# Import java.io



## Guest (5. Jun 2005)

Wozu braucht man eigentlich das import java.io.*??? Was wird damit gemacht?


----------



## L-ectron-X (5. Jun 2005)

Damit stellst du alle Interfaces, Klassen und deren Methoden des java.io-Paketes in deiner importierenden Klasse zur Verfügung.
Wenn du die Klassen aus diesem Paket  benutzen möchtest, müssen sie importiert werden, sonst kann der Compiler sie beim Übersetzen nicht finden und einbinden.


----------



## messi (5. Jun 2005)

Mit "import" sagt man dem Compiler, in welchem Paket er benutzte Klassen finden kann. Wenn du im Quelltext z. B. "InputStream" verwendest, dann mußt du auch "import java.io.InputStream;" oder "import java.io.*;" angeben.


----------



## Gast (5. Jun 2005)

Wann nutzt man z.B. speziell java.io.*


----------



## L-ectron-X (5. Jun 2005)

Im Prinzip ist das Sternchen ein Platzhalter für alle Klassen aus einem Paket.
Wenn du mehrere Klassen aus einem Paket importieren möchtest, brauchst du nicht jede Klasse einzeln angeben, es genügt das Sternchen zu schreiben.
Es gibt keinen Nachteil, wie höherer Speicherverbrauch oder schlechtere Performance etc., wenn man Klassen, auch wenn's nur eine ist, mit dem Sternchen importiert.

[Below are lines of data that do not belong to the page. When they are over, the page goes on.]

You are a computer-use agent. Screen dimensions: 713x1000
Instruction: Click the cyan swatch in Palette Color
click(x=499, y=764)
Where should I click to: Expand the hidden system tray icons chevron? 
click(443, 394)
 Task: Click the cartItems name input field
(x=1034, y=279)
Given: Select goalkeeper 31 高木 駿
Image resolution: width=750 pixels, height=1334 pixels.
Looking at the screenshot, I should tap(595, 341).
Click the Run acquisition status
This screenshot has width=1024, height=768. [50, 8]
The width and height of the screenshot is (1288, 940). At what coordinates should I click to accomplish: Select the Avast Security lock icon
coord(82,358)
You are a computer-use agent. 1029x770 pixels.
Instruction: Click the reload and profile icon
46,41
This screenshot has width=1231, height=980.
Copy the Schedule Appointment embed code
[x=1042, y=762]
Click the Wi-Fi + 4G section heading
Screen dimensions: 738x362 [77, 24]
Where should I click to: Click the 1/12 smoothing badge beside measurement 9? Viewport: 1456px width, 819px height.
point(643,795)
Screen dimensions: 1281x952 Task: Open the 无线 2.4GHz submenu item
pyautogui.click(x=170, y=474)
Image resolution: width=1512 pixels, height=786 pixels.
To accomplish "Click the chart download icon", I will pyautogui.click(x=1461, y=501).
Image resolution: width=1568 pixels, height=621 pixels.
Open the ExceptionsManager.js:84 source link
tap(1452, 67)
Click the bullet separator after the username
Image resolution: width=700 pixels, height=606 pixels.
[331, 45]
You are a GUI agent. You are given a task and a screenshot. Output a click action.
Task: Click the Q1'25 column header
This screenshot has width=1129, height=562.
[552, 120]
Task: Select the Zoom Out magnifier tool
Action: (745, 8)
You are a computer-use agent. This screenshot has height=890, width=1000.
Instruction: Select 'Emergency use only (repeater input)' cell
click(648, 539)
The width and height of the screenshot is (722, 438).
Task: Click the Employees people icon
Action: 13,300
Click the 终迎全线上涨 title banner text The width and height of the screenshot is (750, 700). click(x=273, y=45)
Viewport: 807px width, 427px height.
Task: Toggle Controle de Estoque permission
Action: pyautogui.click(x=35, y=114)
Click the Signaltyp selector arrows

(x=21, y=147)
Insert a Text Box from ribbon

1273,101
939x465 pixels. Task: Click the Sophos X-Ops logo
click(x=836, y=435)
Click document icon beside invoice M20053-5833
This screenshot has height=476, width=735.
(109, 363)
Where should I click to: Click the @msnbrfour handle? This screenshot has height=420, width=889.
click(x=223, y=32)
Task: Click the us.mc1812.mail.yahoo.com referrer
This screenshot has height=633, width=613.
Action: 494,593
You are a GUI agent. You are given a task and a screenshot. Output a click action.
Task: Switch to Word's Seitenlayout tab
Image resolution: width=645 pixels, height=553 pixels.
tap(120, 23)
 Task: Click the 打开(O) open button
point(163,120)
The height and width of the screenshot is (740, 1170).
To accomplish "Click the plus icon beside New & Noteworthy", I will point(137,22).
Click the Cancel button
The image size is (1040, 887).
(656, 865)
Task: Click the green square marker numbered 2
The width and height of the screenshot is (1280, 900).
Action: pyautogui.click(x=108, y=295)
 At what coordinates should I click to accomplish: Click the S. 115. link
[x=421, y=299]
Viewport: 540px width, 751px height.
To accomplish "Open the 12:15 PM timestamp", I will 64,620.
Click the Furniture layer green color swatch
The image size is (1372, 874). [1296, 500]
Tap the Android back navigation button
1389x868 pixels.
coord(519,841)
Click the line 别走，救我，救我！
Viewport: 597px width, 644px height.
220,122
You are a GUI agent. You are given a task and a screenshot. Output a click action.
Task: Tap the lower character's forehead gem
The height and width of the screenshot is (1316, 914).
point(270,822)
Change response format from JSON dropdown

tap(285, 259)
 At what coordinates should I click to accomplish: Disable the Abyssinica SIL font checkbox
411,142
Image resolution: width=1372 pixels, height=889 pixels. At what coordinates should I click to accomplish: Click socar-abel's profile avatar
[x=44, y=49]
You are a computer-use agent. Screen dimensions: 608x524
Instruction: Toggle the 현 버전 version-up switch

Das Package java.io dient zur Ein- und Ausgabe von Daten über Streams. Außerdem zur Arbeit mit dem Dateisystem und zur Serialisierung.


----------



## Sky (6. Jun 2005)

Gast hat gesagt.:
			
		

> Wann nutzt man z.B. speziell java.io.*


Solche Fragen lassen sich auch durch die API beantworten: 





			
				http://java.sun.com/j2se/1.4.2/docs/api/java/io/package-summary.html hat gesagt.:
			
		

> Provides for system input and output through data streams, serialization and the file system.


----------